#### DATASET EXCERPTS
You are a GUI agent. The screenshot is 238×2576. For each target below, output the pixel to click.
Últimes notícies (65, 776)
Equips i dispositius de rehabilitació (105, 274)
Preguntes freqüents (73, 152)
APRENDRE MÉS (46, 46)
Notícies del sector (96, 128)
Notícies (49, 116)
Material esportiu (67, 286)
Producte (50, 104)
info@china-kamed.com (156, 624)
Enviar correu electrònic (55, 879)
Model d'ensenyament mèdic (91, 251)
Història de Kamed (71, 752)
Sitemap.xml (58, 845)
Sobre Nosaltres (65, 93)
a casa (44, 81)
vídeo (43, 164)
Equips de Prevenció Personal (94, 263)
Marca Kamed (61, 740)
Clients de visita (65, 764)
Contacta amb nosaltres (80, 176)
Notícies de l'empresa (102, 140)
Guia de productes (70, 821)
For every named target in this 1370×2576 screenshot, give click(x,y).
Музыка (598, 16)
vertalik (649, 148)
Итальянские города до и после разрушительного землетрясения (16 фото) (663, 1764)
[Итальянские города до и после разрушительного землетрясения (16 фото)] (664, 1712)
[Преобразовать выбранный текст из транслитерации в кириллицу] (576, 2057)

#### WHAT TO PRODUCE
Repeat the entries above verbatim, but only from the line that has "vídeo (43, 164)" down to the line that has "vertalik (649, 148)", inclusive.

#### SOLUTION FOR THIS PROBLEM
vídeo (43, 164)
Equips de Prevenció Personal (94, 263)
Marca Kamed (61, 740)
Clients de visita (65, 764)
Contacta amb nosaltres (80, 176)
Notícies de l'empresa (102, 140)
Guia de productes (70, 821)
For every named target in this 1370×2576 screenshot, give click(x,y).
Музыка (598, 16)
vertalik (649, 148)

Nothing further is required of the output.